Tanjungpinang – Anggota Komisi I DPRD Provinsi Kepulauan Riau (Kepri) H Kamarudin Ali angkat bicara, terkait tudingkan Ketua DPRD Kepri, Jumaga Nadeak yang menuding Gubernur Kepri disalah satu media kurang agresif melobi pusat soal pungutan labuh jangkar.
CAHAYANEWSKEPRI.COM – “Saya memprotes pernyataan Ketua DPRD Kepri Pak Jumaga Nadeak itu. Mestinya, Ketua DPRD memanggil Gubernur, mempertanyakan kenapa hal ini bisa terjadi.

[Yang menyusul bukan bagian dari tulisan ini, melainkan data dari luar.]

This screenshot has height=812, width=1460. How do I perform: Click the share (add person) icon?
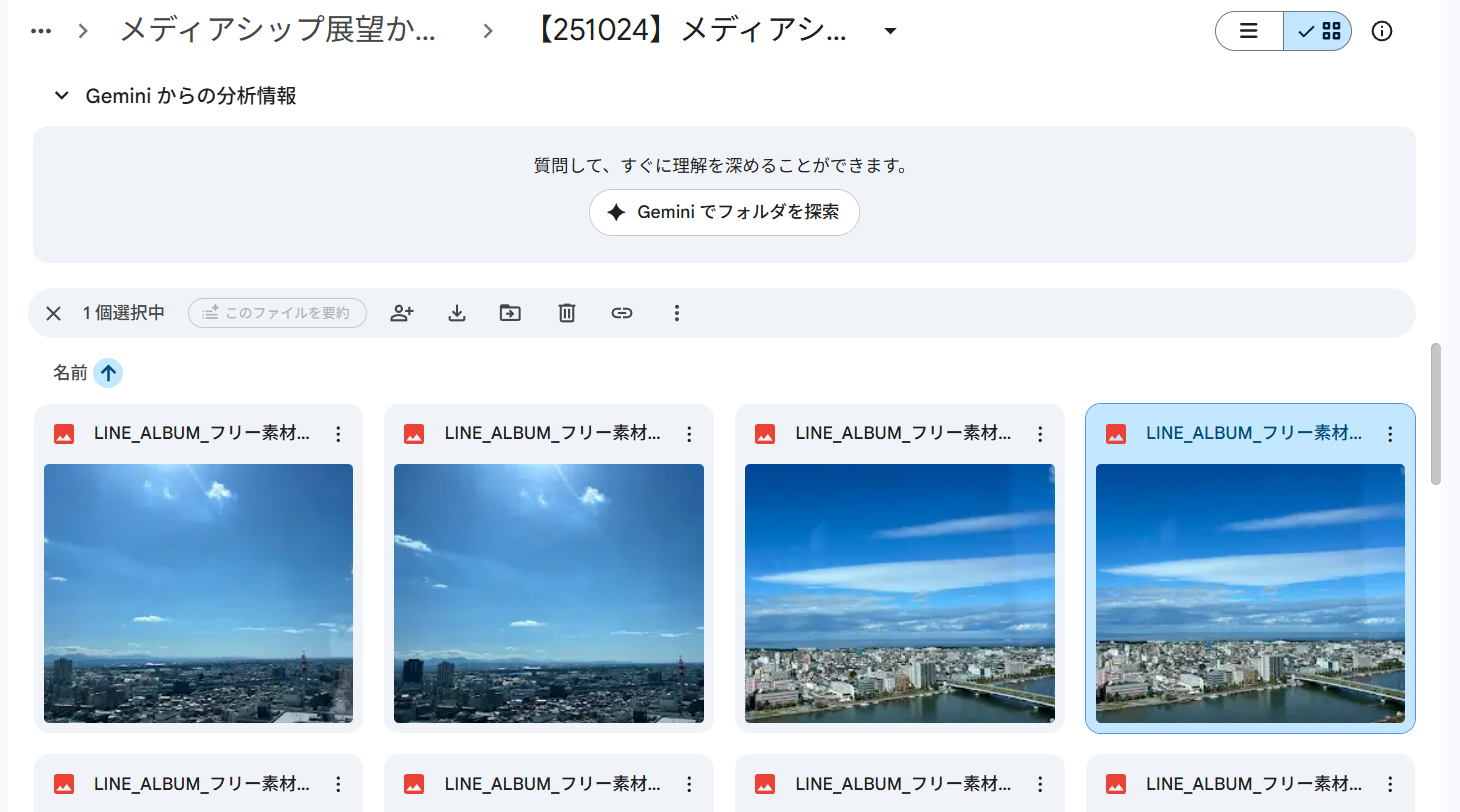(x=402, y=313)
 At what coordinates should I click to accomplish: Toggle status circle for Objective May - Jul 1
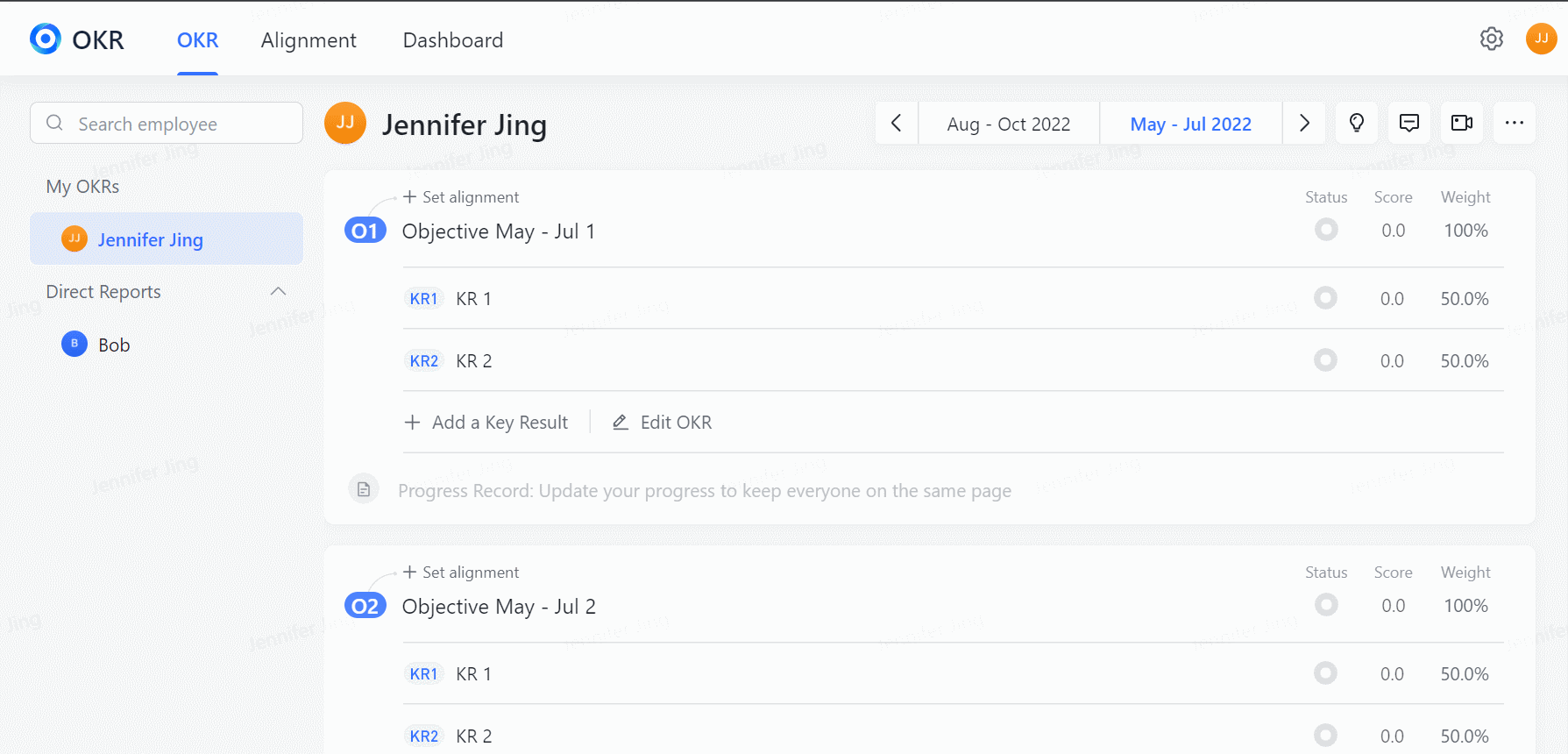(1326, 230)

Jangan saling menyalahkan atau saling menuding, kalau saling menjatuhkan bahaya,” kata Kamarudin Ali, kemarin.
Kata dia, saat ini DPRD Kepri diminta bersama dengan Pemprov Kepri, untuk sama-sama mencarikan solusi, supaya hak Kepri terus diperjuangkan. Tak boleh antara DPRD dan Pemprov saling menjatuhkan. DPRD juga bagian dari pemerintah.
Mestinya, kata dia, politisi senior Golkar Kepri, elemen masyarakat, baik akademisi, mahasiswa, ormas, OKP, pakar hukum, termasuk DPRD Kepri bersatu dengan Pemprov, untuk sama-sama memperjuangkan hak Kepri, yakni mengelola kembali labuh jangkar.

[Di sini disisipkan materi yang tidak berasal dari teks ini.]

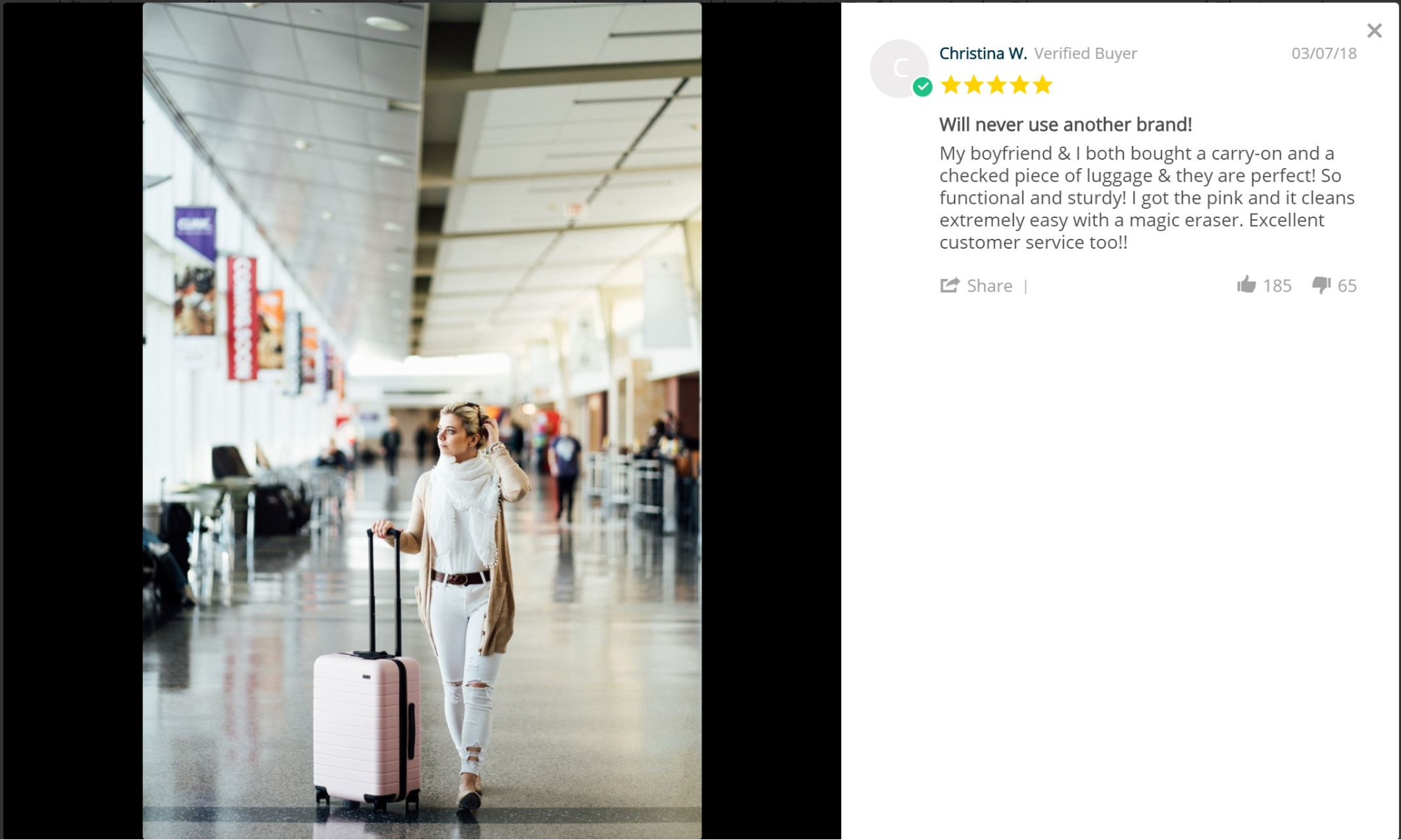Viewport: 1401px width, 840px height.
Task: Click the first yellow rating star
Action: coord(951,85)
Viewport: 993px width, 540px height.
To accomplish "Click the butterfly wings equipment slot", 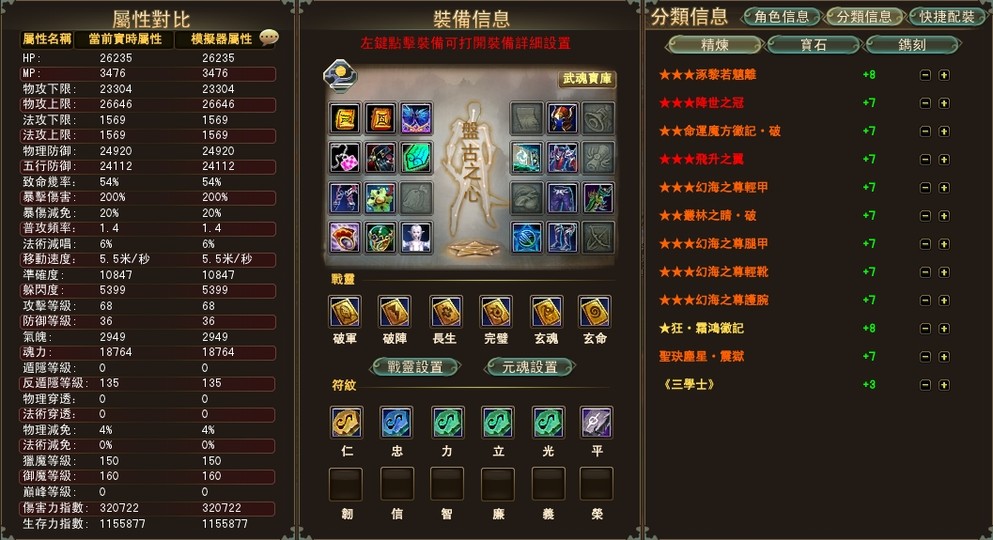I will click(416, 118).
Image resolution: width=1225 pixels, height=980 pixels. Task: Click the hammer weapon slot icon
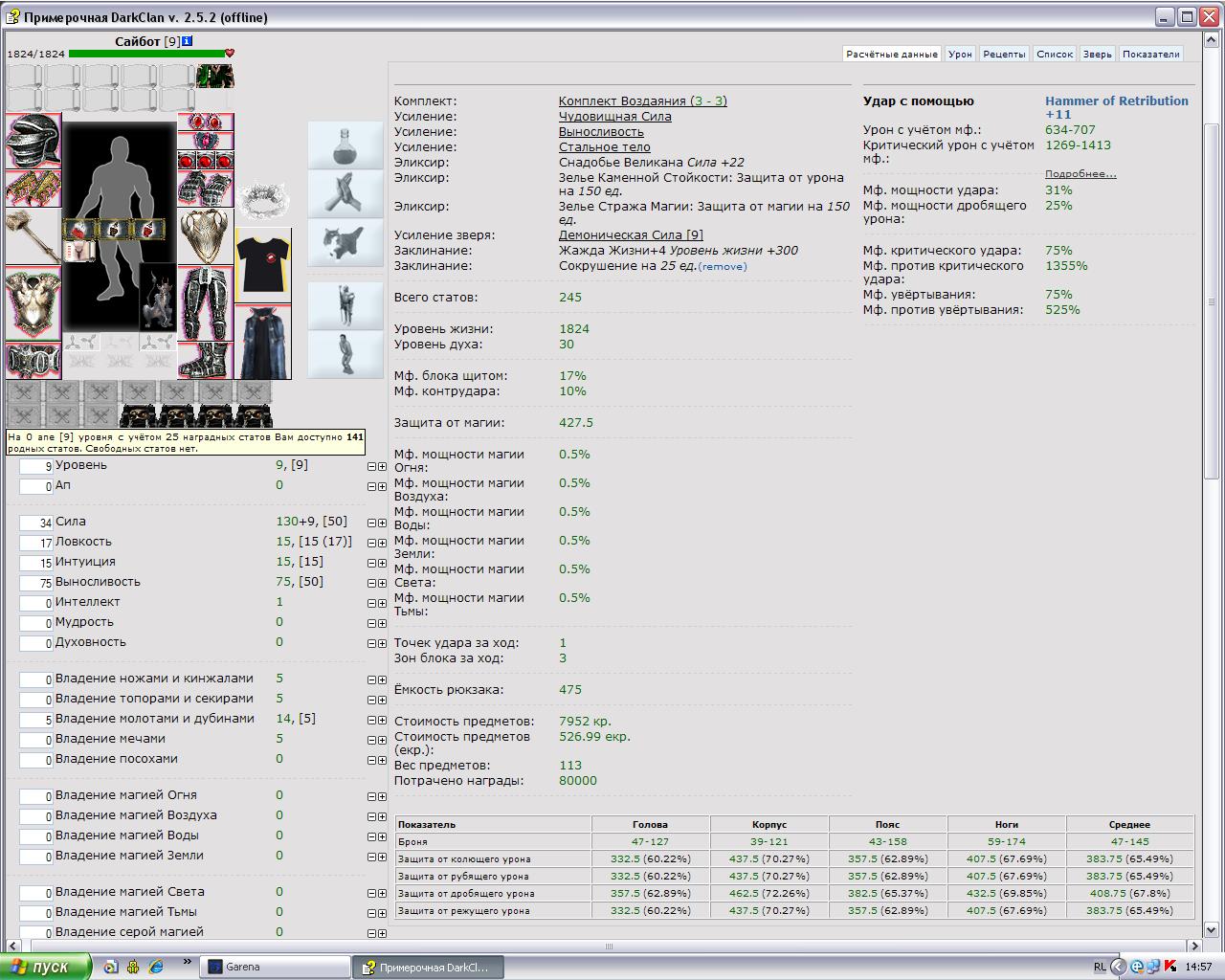click(33, 237)
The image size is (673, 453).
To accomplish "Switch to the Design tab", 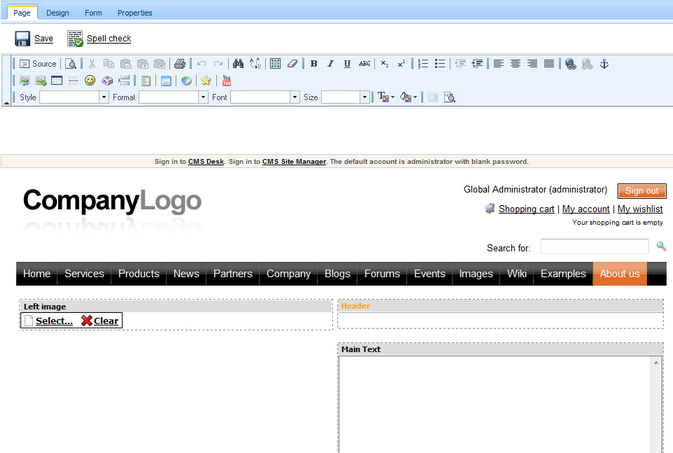I will (x=57, y=13).
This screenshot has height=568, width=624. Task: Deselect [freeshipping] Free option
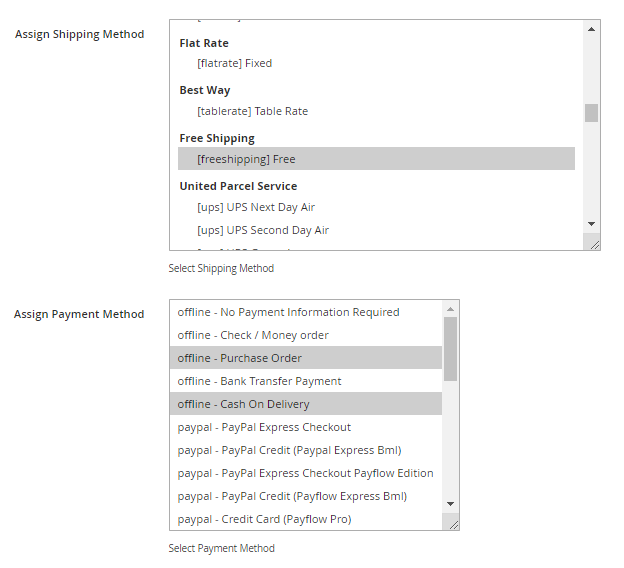pos(246,159)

Bukan saling menuding, saling menjatuhkan. Kalau saling menjatuhkan, masyarakat Kepri juga yang rugi. Karena potensi PAD dari labuh jangkar cukup besar. Bisa digunakan untuk meningkatkan kesejahteraan masyarakat Kepri.
Sudah jelas, dalam UU dan Peraturan Pemerintah, kalau labuh jangkar dikelola oleh Kepri. Tapi, kenapa hanya sepucuk surat yang dikeluarkan oleh Dirjen Laut Kemenhub, bisa membatalkan UU dan PP.
“Kita minta tak ada lagi yang menyudutkan gubernur Kepri terkait ini. Saya tahu betul apa yang dilakukan pak gubernur. Sejak ia dilantik ia sudah melakukan lobi-lobi pemerintah pusat,” ujarnya.
Sambung dia, sekarang surat dari Dirjen Laut Kemenhub sudah ditangah Pemprov Kepri, kata Kamarudin Ali, sekarang ini apa yang harus dilakukan oleh DPRD Kepri.
Kini, kata dia, para ahli hukum di Kepri, akademisi, mahasiswa, masyarakat untuk bersatu, diminta untuk bersatu untuk memperjuangkan hak-hak masyarakat Kepri.
“Sekarang ini yang harus kita perjuangkan adalah bagimana labuh jangkar dikelola oleh Pemprov dan untuk kepetingan masyarakat.
Saatnya kita bersatu bersama dengan pemerintah daerah lainnya, mengelola labuh jangkar, untuk merebut kembali hak-hak masyarakat,” ujarnya.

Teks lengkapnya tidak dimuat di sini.